Background: Intensive and critical care nurses need to demonstrate ethical sensitivity especially in recognizing and dealing with ethical dilemmas particularly as they often care for patients living with life-threatening conditions. Theories suggest that there is a convergence between nurses’ empathy and ethical sensitivity. Evidence in the literature indicates that nurses’ emotional, demographic, and work characteristics are associated with their level of empathy and ethical sensitivity. Aim: To investigate the relationship between nurses’ empathy and ethical sensitivity, considering their emotional states (depression, anxiety, and stress), demographic and work characteristics, and test an empirical model describing potential predictors of empathy (as a mediator) and ethical sensitivity using path analysis. Research design: Using a cross-sectional design, the philosophical theory of care ethics and empathy was extended and adopted as a conceptual framework for this study and tested by path analysis. Participants and research context: Data were collected from 347 intensive care nurses recruited by ten educational-medical hospitals in Iran using a questionnaire between February and March 2021. Ethical considerations: The study was reviewed by the Ethical Advisory Board in Iran and conducted according to the Declaration of Helsinki.
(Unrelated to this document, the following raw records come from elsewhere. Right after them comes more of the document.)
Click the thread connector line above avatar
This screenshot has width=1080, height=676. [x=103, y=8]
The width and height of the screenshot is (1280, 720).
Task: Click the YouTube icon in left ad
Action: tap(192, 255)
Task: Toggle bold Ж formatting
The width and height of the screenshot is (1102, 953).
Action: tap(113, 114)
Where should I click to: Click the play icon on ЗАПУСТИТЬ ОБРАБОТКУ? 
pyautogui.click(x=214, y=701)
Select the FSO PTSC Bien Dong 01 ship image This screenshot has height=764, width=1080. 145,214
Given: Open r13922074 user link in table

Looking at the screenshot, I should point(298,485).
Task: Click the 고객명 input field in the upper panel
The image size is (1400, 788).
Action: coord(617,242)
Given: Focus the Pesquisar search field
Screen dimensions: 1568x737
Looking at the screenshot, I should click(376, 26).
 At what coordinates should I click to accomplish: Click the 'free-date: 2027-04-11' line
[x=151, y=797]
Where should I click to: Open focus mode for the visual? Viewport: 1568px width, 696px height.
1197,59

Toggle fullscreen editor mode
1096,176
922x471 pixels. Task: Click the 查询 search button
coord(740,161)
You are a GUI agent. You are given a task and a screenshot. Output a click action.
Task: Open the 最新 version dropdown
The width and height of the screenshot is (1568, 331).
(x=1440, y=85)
Findings: Study participants demonstrated a mild level of stress, anxiety, and depression, alongside a relatively high level of empathy and ethical sensitivity. Nurses with good socioeconomic status had higher empathetic behavior with patients than those with weak status. Nurses aged over 40 who had received ethics training and had higher work experience were associated with higher ethical sensitivity compared to nurses under 20 years of age. Empathy directly affected ethical sensitivity; however, anxiety had an indirect effect on ethical sensitivity through empathy. Among demographic factors, age had a positive direct effect on ethical sensitivity. Conclusions: Less anxiety and a high level of empathy contribute to higher levels of ethical sensitivity among intensive and critical care nurses.